**About this exercise:**
Pictures are to be left out, and only the lines below starting at the one with "You are a computer-use" and ending at the one with "This screenshot has height=781, width=376." are to be reproduced, each exactly, both ends included.

**Supplied records:**
"""

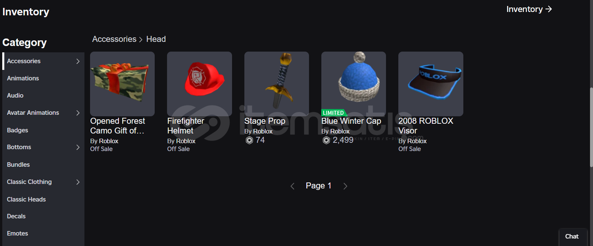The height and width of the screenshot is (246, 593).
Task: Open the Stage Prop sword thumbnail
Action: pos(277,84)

"""
"""

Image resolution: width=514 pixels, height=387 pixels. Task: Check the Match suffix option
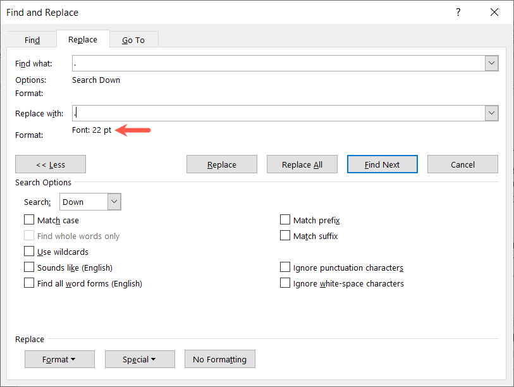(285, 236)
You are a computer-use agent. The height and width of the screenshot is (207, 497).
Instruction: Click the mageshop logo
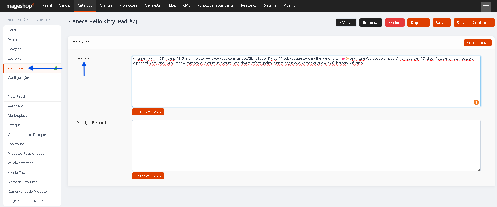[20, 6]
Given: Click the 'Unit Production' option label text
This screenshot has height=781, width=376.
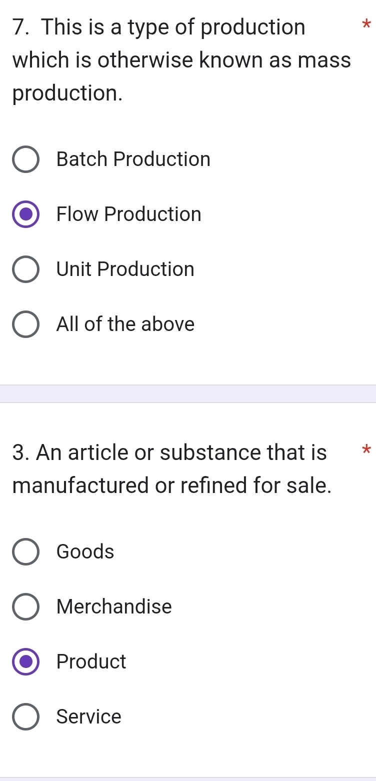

"""

**Exercise output:**
You are a computer-use agent. The height and width of the screenshot is (207, 497).
Instruction: Click the mageshop logo
[20, 6]
Given: Click the 'Unit Production' option label text
This screenshot has height=781, width=376.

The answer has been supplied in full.